Sometimes, resurrection begins not with trumpets and hallelujahs, but with locked doors and trembling hands.
And then, a voice.
The Breath That Breaks Through: John 20:19–31
“Peace be with you.”
It was not just a greeting. It was an opening, a tearing of the veil between what they believed and what was now possible.
The door hadn’t opened, but there He was just as they knew him, yet different. Jesus. Still bearing the wounds of violence, but no longer ruled by them. He showed them His hands and His side, not as proof for the sake of certainty, but as invitation to enter the story again.
Then came the gift of breath.
He breathed on them. Not just air, but Spirit. The same breath that hovered over the waters at Creation. The same wind that filled the dry bones with life in Ezekiel’s vision. The same breath that makes clay human.
“Receive the Holy Spirit.”
But Thomas wasn’t there.
And when he heard about it, he didn’t pretend. He wanted more than secondhand assurances. He needed to touch, to see, to feel. And who can blame him? Who among us does not ache for a truth that is tactile?
And again, Jesus returns. Not to scold, but to invite.
“Touch. See. Believe.”
He meets Thomas in his longing, not to shame him, but to bless him and us with a deeper seeing: the kind of seeing that doesn’t erase doubt but holds it tenderly until it gives way to belief.
Let Everything That Breathes: Psalm 150
Where John gives us the quiet, intimate breath of Christ, Psalm 150 calls us into full-bodied praise.
Trumpet. Harp. Tambourine. Dance.
It’s as if the psalmist is saying: If you’ve got breath, use it. If your body can move, let it.
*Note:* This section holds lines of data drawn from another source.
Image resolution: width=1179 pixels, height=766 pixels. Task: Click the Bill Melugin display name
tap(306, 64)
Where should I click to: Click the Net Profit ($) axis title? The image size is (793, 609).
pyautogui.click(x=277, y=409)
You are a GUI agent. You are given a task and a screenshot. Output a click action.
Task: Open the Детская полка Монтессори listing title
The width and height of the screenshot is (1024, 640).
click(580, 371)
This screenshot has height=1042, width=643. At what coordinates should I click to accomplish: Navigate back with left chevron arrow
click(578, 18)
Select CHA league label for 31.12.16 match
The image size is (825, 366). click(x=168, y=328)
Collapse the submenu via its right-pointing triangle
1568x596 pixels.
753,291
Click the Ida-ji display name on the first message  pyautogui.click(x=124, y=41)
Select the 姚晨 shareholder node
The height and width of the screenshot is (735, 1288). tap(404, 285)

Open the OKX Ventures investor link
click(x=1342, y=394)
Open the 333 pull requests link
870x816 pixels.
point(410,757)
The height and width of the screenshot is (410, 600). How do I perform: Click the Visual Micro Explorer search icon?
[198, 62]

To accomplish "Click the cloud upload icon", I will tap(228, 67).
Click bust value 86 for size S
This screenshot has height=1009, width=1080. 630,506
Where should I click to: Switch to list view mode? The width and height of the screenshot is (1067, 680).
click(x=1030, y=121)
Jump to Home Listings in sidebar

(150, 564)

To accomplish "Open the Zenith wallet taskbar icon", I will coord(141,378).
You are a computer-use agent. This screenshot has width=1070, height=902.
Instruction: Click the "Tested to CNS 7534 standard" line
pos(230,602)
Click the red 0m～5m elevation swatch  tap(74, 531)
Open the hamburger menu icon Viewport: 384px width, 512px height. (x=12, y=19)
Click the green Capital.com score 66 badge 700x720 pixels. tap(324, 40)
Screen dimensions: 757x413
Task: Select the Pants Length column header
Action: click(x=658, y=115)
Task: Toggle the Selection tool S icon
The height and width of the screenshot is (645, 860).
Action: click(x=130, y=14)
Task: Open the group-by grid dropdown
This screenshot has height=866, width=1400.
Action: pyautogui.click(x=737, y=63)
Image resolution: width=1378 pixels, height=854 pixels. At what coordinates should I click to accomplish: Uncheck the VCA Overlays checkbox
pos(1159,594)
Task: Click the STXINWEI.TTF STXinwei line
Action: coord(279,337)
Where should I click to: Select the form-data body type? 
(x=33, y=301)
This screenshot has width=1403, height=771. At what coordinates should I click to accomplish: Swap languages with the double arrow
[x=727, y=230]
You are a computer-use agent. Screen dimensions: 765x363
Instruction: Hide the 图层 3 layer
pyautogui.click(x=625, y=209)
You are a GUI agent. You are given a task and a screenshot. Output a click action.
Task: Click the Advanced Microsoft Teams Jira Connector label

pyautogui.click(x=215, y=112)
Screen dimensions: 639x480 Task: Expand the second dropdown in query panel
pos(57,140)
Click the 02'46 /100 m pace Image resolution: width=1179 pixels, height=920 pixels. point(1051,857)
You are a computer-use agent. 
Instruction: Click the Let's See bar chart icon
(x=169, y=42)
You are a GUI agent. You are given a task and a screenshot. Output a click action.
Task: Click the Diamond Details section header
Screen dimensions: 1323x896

If your soul has a song—even a broken one—sing it.
Let everything that breathes praise the Lord.
Because praise is not the absence of pain. It is the insistence that something deeper is also true. That joy and grief can share a room. That faith is not about certainty, but celebration in the face of mystery.
If John gives us the breath of Spirit, the psalm gives us breath as song.
Witnesses of the Uncontainable: Acts 5:27–32
And that breath of the Spirit propels the disciples out of their locked rooms and into public spaces.
In Acts, Peter and the others have been arrested, again, for refusing to stay silent. They are hauled before the religious authorities, accused of disturbing the peace.
But how can you not disturb things when resurrection is real?
Peter answers not with defensiveness but with clarity: “We must obey God rather than human authority.” And then he says it plainly: "Jesus, the one you killed, God raised."
The Spirit does not erase the wounds of history. It shines through them.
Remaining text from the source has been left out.